Stored dataset items
==*==

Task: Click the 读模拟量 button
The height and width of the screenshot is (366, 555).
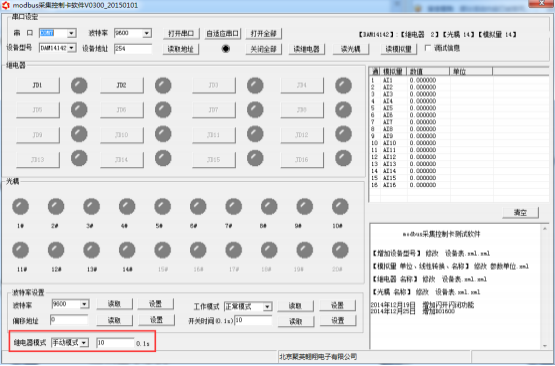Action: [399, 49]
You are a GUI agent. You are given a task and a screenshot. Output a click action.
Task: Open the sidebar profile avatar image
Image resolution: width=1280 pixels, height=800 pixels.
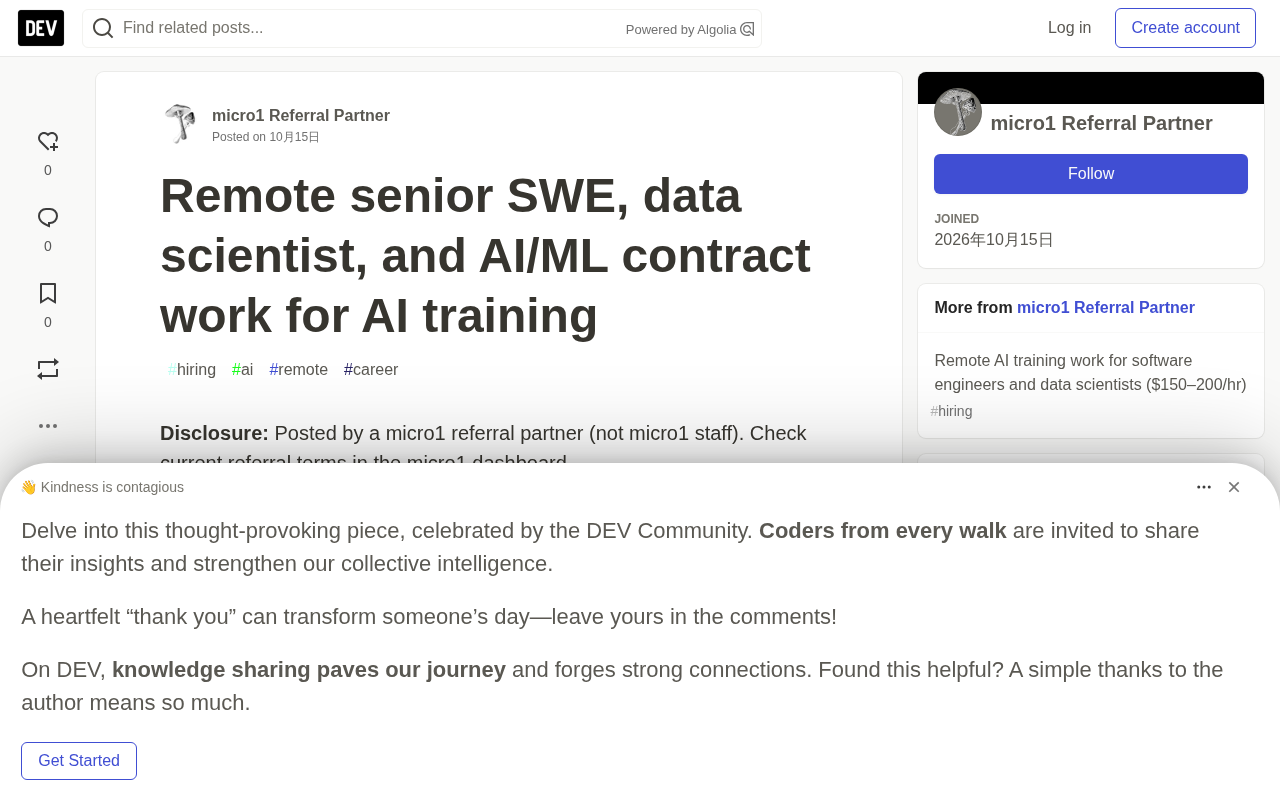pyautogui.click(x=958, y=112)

==*==

_WORK REQUEST_. Your answer must be an exact copy of the lines from the one with "The height and" through the final line of the data, both included, without any pictures.

_RESULT OF THIS EXERCISE_.
The height and width of the screenshot is (366, 555).
Action: [399, 49]
You are a GUI agent. You are given a task and a screenshot. Output a click action.
Task: Open the sidebar profile avatar image
Image resolution: width=1280 pixels, height=800 pixels.
pyautogui.click(x=958, y=112)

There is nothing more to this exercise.